_Task material_.
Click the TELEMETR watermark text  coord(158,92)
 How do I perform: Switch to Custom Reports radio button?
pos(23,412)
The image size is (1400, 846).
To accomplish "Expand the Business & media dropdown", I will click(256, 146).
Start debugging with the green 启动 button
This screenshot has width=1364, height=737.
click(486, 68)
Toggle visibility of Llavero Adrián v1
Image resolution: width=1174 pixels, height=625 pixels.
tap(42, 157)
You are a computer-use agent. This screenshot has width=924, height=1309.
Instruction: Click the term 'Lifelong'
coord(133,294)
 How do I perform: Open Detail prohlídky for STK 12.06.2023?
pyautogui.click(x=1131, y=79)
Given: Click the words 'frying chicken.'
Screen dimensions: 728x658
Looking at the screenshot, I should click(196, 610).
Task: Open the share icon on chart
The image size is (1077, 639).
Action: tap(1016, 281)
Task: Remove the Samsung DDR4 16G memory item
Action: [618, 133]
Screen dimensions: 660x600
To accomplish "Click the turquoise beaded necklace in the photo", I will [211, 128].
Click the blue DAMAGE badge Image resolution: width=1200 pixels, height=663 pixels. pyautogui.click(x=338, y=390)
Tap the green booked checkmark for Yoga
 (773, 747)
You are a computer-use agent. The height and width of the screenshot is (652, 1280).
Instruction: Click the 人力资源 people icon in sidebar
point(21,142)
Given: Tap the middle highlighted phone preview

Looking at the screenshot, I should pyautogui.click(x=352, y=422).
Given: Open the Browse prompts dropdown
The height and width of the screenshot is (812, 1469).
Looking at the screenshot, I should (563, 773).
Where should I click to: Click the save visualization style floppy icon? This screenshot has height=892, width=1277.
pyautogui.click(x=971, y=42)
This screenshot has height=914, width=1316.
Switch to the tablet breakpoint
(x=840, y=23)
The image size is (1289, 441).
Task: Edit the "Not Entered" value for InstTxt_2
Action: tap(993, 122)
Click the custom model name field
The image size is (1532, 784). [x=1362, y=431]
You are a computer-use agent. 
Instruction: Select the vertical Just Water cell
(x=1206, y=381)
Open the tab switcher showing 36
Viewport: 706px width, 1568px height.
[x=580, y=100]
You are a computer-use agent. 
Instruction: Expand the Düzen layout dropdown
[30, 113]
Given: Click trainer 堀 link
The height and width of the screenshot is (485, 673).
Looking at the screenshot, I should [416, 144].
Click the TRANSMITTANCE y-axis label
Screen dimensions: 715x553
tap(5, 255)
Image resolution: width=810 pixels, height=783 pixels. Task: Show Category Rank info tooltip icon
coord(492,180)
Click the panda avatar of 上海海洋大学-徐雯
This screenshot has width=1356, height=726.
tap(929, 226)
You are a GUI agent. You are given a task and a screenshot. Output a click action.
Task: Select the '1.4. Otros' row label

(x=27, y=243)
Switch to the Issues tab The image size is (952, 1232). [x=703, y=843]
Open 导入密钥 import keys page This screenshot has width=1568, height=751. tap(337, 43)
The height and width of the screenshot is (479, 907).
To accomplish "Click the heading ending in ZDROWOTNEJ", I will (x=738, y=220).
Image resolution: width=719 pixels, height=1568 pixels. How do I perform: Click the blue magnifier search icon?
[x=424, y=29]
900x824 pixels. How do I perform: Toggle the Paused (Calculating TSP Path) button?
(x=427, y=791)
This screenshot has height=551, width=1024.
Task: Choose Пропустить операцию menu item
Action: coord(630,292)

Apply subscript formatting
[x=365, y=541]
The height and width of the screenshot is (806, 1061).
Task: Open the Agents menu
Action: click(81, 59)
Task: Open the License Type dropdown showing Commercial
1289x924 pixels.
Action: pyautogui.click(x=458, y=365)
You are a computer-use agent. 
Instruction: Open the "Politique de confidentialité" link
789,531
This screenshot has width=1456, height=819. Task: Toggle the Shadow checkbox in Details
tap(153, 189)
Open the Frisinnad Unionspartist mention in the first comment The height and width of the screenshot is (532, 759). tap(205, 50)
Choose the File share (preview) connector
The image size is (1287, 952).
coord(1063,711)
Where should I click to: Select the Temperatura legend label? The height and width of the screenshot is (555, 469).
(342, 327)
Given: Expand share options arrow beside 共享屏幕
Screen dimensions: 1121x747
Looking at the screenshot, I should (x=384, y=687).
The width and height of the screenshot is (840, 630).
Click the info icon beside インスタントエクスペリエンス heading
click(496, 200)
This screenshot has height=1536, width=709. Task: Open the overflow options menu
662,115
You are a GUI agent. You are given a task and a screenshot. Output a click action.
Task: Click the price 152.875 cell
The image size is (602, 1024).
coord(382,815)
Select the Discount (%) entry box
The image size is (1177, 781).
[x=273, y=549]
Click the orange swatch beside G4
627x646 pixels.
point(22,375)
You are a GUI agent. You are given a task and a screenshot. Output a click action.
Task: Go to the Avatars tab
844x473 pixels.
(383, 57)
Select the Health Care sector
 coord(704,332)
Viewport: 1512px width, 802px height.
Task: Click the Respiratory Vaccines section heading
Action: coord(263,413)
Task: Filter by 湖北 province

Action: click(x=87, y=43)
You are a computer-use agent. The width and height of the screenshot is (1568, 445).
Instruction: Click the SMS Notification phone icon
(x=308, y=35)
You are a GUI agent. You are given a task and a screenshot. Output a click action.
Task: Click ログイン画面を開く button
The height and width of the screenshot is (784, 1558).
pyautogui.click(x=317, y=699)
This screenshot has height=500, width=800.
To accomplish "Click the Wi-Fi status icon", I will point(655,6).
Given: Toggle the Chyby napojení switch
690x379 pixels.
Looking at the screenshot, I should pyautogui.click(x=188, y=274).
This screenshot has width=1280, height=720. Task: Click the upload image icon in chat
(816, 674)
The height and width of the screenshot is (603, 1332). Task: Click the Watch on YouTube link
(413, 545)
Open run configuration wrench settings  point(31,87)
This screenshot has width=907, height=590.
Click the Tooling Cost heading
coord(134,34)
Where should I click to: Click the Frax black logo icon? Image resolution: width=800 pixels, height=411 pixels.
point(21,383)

_Exercise objective_. Word for word, restate the entries from the first line to the line that has "This screenshot has height=914, width=1316.", both included, and nothing else.

_Your solution_.
Click the TELEMETR watermark text  coord(158,92)
 How do I perform: Switch to Custom Reports radio button?
pos(23,412)
The image size is (1400, 846).
To accomplish "Expand the Business & media dropdown", I will click(256, 146).
Start debugging with the green 启动 button
This screenshot has width=1364, height=737.
click(486, 68)
Toggle visibility of Llavero Adrián v1
Image resolution: width=1174 pixels, height=625 pixels.
tap(42, 157)
You are a computer-use agent. This screenshot has width=924, height=1309.
Instruction: Click the term 'Lifelong'
coord(133,294)
 How do I perform: Open Detail prohlídky for STK 12.06.2023?
pyautogui.click(x=1131, y=79)
Given: Click the words 'frying chicken.'
Screen dimensions: 728x658
Looking at the screenshot, I should click(196, 610).
Task: Open the share icon on chart
The image size is (1077, 639).
Action: tap(1016, 281)
Task: Remove the Samsung DDR4 16G memory item
Action: [618, 133]
Screen dimensions: 660x600
To accomplish "Click the turquoise beaded necklace in the photo", I will [211, 128].
Click the blue DAMAGE badge Image resolution: width=1200 pixels, height=663 pixels. pyautogui.click(x=338, y=390)
Tap the green booked checkmark for Yoga
 (773, 747)
You are a computer-use agent. The height and width of the screenshot is (652, 1280).
Instruction: Click the 人力资源 people icon in sidebar
point(21,142)
Given: Tap the middle highlighted phone preview

Looking at the screenshot, I should pyautogui.click(x=352, y=422).
Given: Open the Browse prompts dropdown
The height and width of the screenshot is (812, 1469).
Looking at the screenshot, I should (563, 773).
Where should I click to: Click the save visualization style floppy icon? This screenshot has height=892, width=1277.
pyautogui.click(x=971, y=42)
This screenshot has height=914, width=1316.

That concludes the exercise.